## Action item
If a line in the data contains "screenshot", copy it out.

## Given records
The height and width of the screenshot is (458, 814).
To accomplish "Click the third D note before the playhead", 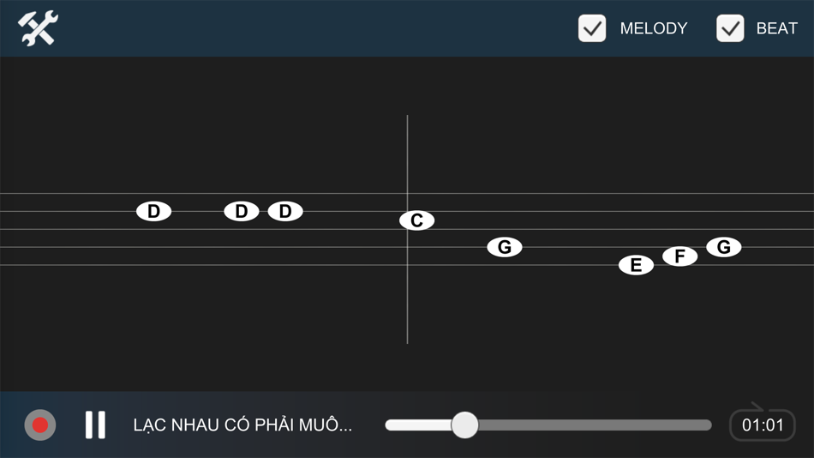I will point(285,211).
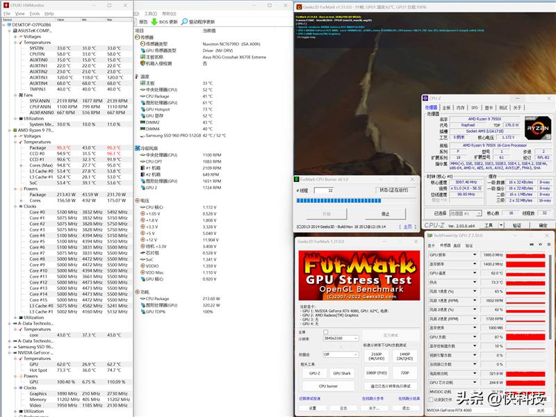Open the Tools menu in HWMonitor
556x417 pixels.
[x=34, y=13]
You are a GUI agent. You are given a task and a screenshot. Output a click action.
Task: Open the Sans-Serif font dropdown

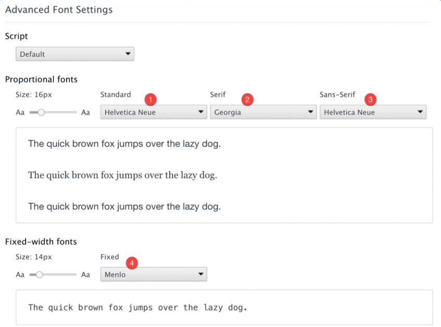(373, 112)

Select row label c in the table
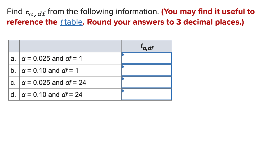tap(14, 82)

---

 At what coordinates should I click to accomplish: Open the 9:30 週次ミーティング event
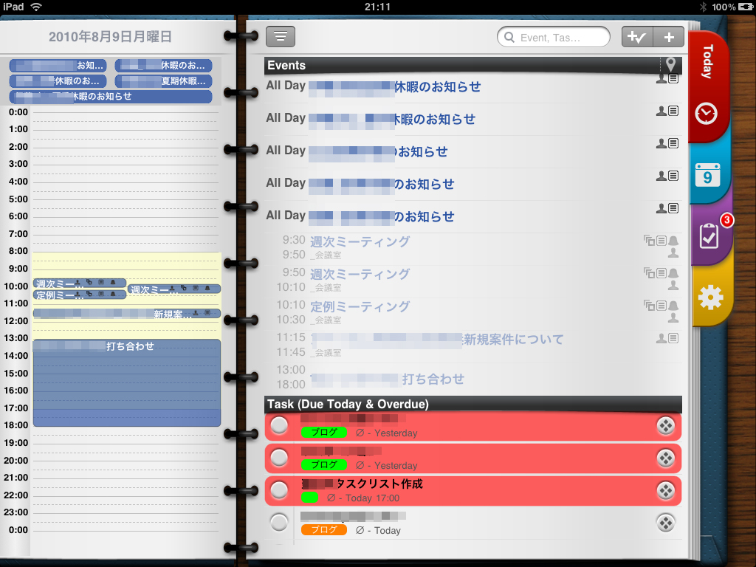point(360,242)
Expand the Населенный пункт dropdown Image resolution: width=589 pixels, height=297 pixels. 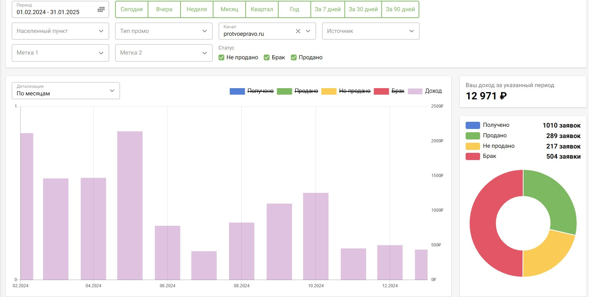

...

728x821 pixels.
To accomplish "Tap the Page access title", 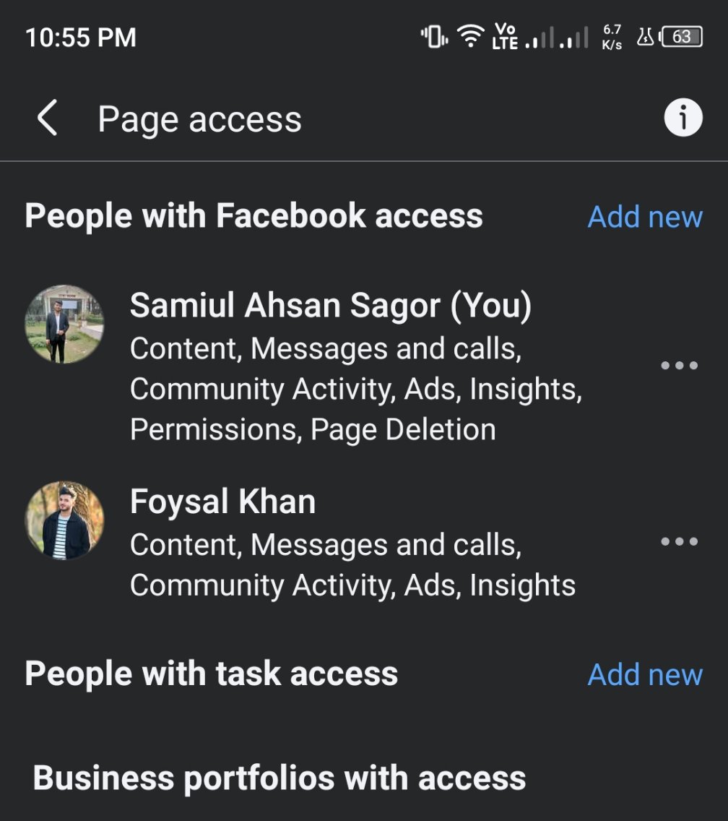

## Solution to the problem
The height and width of the screenshot is (458, 814).
You are a GUI agent. You are given a task and a screenshot. Output a click action.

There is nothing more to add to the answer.